In an update to shareholders in November, it was revealed a key backer decided Iona’s Orlando development north-east of Shetland was not worth investing in. Atlantic Petroleum later took over Iona’s North Sea Orlando and Kells licences.
In May, Enterprise Engineering Services (EESL) was forced to call in administrators. The company, which started trading in 1966, had 115 employees on its books at the time. The firm blamed a low oil price for the move and said “significant cash flow problems” had left directors with “no option” but to seek the appointment of administrators. Wood Group later stepped in and acquired EESL’s Aberdeen based fabrication and manufacturing business. The move saved 10 jobs.
May also saw oilfield services Harkand Group go bust with the loss of 171 jobs, including 98 in Aberdeen. The company was plunged into administration after it defaulted on the payment of its senior secured bond issue and interest, due to insufficient liquidity.
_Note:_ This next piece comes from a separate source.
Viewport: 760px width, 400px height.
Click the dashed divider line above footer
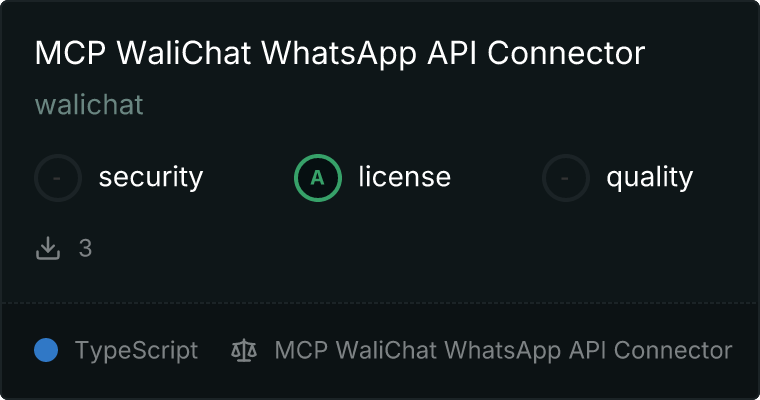[x=380, y=303]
Days later a management buyout team agreed a deal with administrators Deloitte to acquire Harkand’s North American and African businesses.
In June, SeaEnergy was placed into administration after cash flow problems hit in 2015. On the same day, James Fisher confirmed its takeover of R2S Visual Asset Management, R2S Forensic as well as digital product provider Max and Co from Aberdeen’s SeaEnergy.
In July, PresureFab Limited – specialist rig topside company – appointed KPMG as administrators after the firm was “significantly impacted” by the oil and gas downturn.
In August, IMES Limited went under. Seanamic Group acquired the firm’s trading business and certain assets, saving 49 positions.
In October, shareholders had their stock wiped-out after bondholders rejected a restructuring plan and moved to liquidate Xcite Energy.
The board of Xcite, led by chief executive Rupert Cole, had said it had negotiated a deal with the lenders whereby they would exchange 98.5% of the company’s shares for 100% of the value of outstanding bonds. It had previously said that the bondholders had “unanimously” backed the deal.
However, the company was later forced to issue a statement saying that the bondholders were “not satisfied that the transaction is capable of being implemented in a manner acceptable to them”.